EMASYA protokolünün 5. ve 6. maddeleri aniden ortaya çıkan ve hakkında acil karar alınması gereken sorunların çözümünde sürat ve etkinliği azaltabilecek bir işleyiş sistemi oluşturmakla mülki idare amirlerinin takdir yetkisini ve hareket serbestisini kısıtlamaktadır.
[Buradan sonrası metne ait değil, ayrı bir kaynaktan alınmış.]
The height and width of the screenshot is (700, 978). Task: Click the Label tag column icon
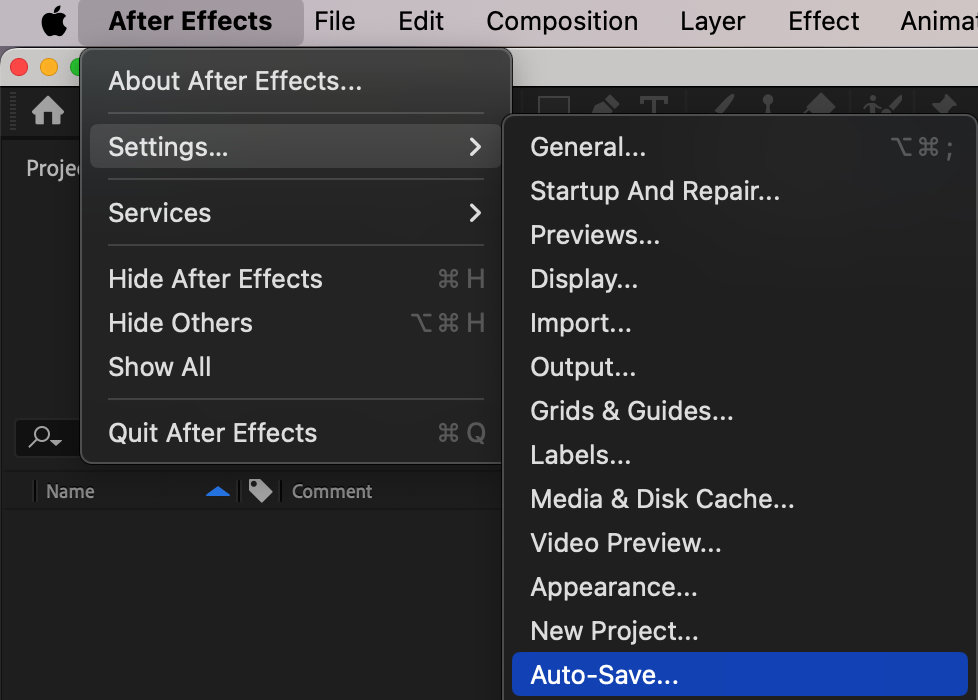pos(260,491)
Protokolün 9. maddesi EMASYA komutanlarının mülki amirlerin yardım talebi olmaksızın olaylara müdahale edebilmesine imkan vermektedir. Bu madde 5442 sayılı yasaya 'şekil, yetki, konu ve maksat' yönlerinden aykırıdır. Askeri birliklerden yardım istemede sivil makamların müstakil yetkileri yok edilmiştir. Mevzuatımıza göre askeri birliklerden yardım isteyecek makamlar sivildir.

Protokolün 10. maddesi yardım için ilden ile kuvvet kaydırılmasının valilerin istemi yerine EMASYA tali ve bölge komutanlıklarınca yapılacağını öngörmektedir. Bu durum, mevcut kuvvetlerin yeterlilik durumu ve yardım istenilmesine gerek bulunup bulunmadığı konusundaki karar merciinin kim olacağını müphem hale getirmektedir.

Protokolün 7. ve 16. maddeleri, yasanın istisnai ve olağanüstü durumlar için öngördüğü halleri açıkça 5442 sayılı kanuna aykırı olarak genişletmekte mutat ve olağan hale getirmektedir. Hatta sivil ve askeri birimlere ortak görev senaryo, prova, tatbikat sorumluluğu yüklemektedir.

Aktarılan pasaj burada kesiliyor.